As aves de ovos de cor marrom se adaptam muito bem a criação tipo caipira, tendo a vantagem de possuir ótimo desempenho na produção de ovos. Abaixo estão citadas algumas marcas comerciais dessas aves criadas no Brasil e as respectivas empresas que as comercializam:

• Hysex Brown – Globo aves • Hy-Line Brown – ITO-Avicultura Indústria e Comércio S.A.

• Lohman Brown – Granja Planalto LTDA.

• ISA Brown – ISA Avícola LTDA.

b) Corte

As aves utilizadas no sistema caipira são adaptadas para esse tipo de criação.
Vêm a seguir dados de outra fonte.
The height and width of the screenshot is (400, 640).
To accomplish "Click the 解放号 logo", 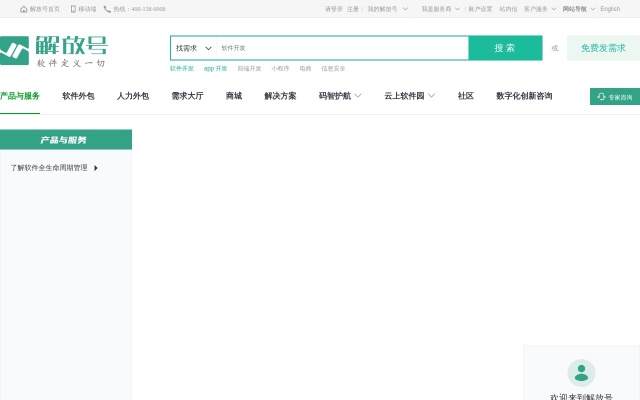I will coord(54,50).
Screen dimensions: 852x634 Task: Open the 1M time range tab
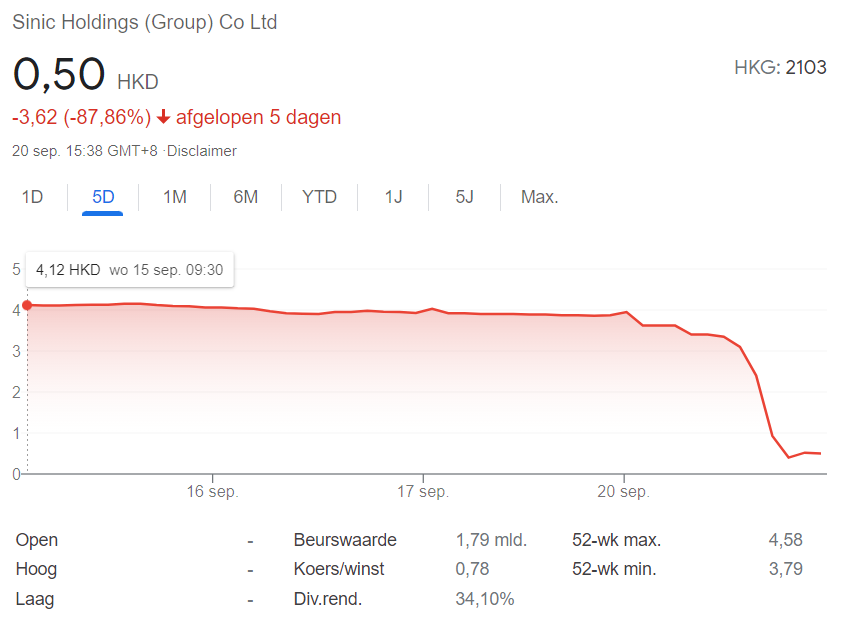(x=175, y=197)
As marcas comerciais mais criadas no Brasil e as respectivas empresas que as comercializam são:

• Frango Caipira Pesadão - Granja Caipira Label Rouge LTDA.

• Frango Caipira Pescoço Pelado - Granja Caipira Label Rouge LTDA

• Frango Caipira Paraíso Pedrês – Granja Paraíso em Itatiba- SP.

Estes frangos não possuem um padrão de cor de plumagem uniforme, podendo apresentar várias tonalidades.

Apresentam um bom desenvolvimento, atingindo de 1,90 kg a 2,76 kg de peso vivo aos 63 dias de idade.

a) Postura

Os pintos podem ser criados diretamente em criadeiras de madeira ou metálicas.

Após 30 dias as frangas devem ser criadas num sistema semi-intensivo, em piquetes, pois quando comparado com o sistema confinado produz lotes mais uniformes e vigorosos.

O produtor deverá estar atento com a capacidade do piquete (5aves/m² ) e se tiver problemas, como a falta de matéria verde, deverá fazer, se possível um pastejo rotacionado, que deverá conter as aves com cercas de no mínimo 1,5 m de altura.

Os piquetes deverão ficar em volta do galinheiro, porque elas preferem ciscar ao lado da instalação. Se possível deverá ter uma pequena área de sombra (natural) para que se protejam do sol forte. A área não deve ser totalmente sombreada, permitindo as aves se exporem aos raios solares o que reduz bastante a incidência de doenças infecto contagiosas.